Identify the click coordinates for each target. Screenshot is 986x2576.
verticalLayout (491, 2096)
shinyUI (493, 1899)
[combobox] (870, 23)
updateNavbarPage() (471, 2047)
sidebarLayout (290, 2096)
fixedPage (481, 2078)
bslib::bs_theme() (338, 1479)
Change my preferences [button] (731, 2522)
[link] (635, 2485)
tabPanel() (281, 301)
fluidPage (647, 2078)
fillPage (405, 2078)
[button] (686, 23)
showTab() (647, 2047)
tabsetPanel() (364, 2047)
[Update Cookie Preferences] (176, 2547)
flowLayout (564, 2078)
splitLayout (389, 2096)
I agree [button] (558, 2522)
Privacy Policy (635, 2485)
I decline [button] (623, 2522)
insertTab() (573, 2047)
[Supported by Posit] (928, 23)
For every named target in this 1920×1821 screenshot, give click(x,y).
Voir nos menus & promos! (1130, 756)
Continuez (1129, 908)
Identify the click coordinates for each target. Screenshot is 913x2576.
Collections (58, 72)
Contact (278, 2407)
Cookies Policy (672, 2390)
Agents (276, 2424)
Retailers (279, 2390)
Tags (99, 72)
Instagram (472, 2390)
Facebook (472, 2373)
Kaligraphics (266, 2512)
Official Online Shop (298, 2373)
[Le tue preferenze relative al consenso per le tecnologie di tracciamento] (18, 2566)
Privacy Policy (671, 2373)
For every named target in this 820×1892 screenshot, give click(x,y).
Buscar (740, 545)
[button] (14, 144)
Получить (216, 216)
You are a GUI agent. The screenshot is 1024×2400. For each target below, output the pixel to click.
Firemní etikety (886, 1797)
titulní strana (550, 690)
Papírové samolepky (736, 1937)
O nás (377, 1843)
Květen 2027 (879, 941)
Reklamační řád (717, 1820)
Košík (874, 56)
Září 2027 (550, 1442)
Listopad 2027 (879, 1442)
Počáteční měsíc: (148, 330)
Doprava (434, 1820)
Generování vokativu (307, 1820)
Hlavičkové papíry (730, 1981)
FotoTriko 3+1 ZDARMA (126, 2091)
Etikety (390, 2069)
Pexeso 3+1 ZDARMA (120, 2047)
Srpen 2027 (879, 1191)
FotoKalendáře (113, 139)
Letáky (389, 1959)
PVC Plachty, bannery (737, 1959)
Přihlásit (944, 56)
=====
What you should do
The word "each" appears in some lines of the records. Please work out how many and reply with that number only.

Your solution
3